以下の画像にある通り、フロント1点/リア2点の3点支持でAT-SP3Xとスタンドの間へ挟みます。音質は一聴して違いが分かるレベルで、AT6099aの方が明らかに音の重心が低く、どっしりと安定した音の傾向になりました。絶対的な音のグレードはこちらの方が高くなるかなという印象ですが、当たりが若干ソフトになる印象があり、高域方向にかけてスムーズに音が抜けていく感じは、AT6098aの方に一日の長あり、という風にも聴こえます。
AT6099aはAT-SP3Xよりもっと大きなスピーカーを支えるために開発された製品なのでしょう。
真鍮×ハネナイト構成のAT6900BRを試す
続いて、AT6099aとよく似たサイズ感ですが、本体が真鍮製の『AT6900BR』を挟んでみます。AT6098aとAT6099aは2025年の新製品ですが、AT6900BRは2022年発売のロングセラー製品です。AT6098/AT6099aはステンレスとSlimFlexの組み合わせですが、AT6900BRは真鍮とハネナイトと呼ばれるゴムの一種が組み合わされています。ハネナイトは床に落としても一切弾まない特性を持ち、オーディオの世界では古くから活用されている素材です。
AT6099aからAT6900BRへ交換すると、AT-SP3Xの再生音は大きく変わりました。比較的明るくしなやかなタッチで音楽を奏でていた前者に対し、後者は音に深みが出てアタックに鋭さを感じさせます。個人的にも大変なじみのある、ハネナイトの好ましき音質的効果が表れている、といってよいでしょう。

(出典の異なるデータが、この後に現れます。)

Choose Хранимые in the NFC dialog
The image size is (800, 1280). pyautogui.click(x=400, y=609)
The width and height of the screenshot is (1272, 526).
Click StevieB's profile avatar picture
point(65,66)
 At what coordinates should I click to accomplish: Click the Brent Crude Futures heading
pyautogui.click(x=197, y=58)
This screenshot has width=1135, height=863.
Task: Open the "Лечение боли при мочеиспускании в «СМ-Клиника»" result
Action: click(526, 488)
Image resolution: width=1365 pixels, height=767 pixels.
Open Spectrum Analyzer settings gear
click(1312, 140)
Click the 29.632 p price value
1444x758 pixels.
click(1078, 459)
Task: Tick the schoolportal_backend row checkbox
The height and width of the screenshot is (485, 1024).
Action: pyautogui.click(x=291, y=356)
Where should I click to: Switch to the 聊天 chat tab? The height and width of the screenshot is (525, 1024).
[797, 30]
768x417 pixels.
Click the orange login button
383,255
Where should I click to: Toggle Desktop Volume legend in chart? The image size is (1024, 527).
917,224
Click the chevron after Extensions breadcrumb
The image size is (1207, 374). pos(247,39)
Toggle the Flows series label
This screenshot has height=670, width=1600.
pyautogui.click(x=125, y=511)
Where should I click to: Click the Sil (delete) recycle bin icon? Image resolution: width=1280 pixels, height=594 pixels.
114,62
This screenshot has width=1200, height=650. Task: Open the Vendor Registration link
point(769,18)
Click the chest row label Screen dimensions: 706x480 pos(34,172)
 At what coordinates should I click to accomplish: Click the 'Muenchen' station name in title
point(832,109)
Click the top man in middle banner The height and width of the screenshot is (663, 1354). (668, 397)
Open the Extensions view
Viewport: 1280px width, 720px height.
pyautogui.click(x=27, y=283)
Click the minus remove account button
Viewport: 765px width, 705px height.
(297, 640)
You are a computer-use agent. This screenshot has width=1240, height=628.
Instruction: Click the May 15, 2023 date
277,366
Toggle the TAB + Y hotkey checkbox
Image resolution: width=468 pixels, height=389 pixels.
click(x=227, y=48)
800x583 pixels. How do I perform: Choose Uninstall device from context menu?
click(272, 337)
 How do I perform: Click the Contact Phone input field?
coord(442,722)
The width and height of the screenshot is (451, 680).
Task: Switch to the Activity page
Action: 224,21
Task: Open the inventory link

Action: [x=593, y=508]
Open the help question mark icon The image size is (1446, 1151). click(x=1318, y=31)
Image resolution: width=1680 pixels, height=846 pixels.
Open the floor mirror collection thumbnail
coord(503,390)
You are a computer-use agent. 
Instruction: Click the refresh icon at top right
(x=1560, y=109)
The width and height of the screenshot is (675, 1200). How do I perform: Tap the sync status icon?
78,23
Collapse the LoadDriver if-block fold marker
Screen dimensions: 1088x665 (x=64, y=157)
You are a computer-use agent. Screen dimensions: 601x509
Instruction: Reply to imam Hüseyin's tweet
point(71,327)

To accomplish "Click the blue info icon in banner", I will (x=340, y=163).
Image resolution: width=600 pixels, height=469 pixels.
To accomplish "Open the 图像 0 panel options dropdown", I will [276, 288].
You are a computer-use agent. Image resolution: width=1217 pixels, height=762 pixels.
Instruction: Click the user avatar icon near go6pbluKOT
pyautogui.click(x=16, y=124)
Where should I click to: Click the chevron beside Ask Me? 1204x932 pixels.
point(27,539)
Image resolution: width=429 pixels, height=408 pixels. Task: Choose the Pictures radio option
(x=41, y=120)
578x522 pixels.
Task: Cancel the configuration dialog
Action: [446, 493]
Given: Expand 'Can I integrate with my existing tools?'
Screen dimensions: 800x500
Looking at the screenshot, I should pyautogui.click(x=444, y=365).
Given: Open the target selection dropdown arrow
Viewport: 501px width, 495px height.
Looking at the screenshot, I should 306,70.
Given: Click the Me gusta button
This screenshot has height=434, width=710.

面白いのは、両者の本体に用いられている金属の音質傾向と、完成品としてのインシュレーターの音に、かなりの違いがあることです。あくまで私個人の印象ですが、ステンレスは力強い音がする半面少し音が暗色方向となり、真鍮は音が分厚く若干明るく輝かしくなる傾向があります。ところが、完成品ではAT6099aが割合と明るくソフトな質感で、AT6900BRはやや暗色で深みがあり、音の角をスパッと出す方向です。
これはSlimFlexとハネナイトという、本体に組み合わせた緩衝材のキャラクターが表れている、という風に読み解くこともできますが、真鍮にハネナイト、ステンレスにSlimFlexという組み合わせこそが大切なのだろうな、と私には感じられます。本体と緩衝材の音質的キャラクターを重畳させることで、よりバランス良く好ましい音の世界を現出させる、そのために選び抜かれた素材の組み合わせなのであろう、と考えられるわけです。
オーディオテクニカには、他にスパイク型のインシュレーターも存在します。次回はAT-SP3Xにそれらを挟み、音質傾向を探っていこうと思います。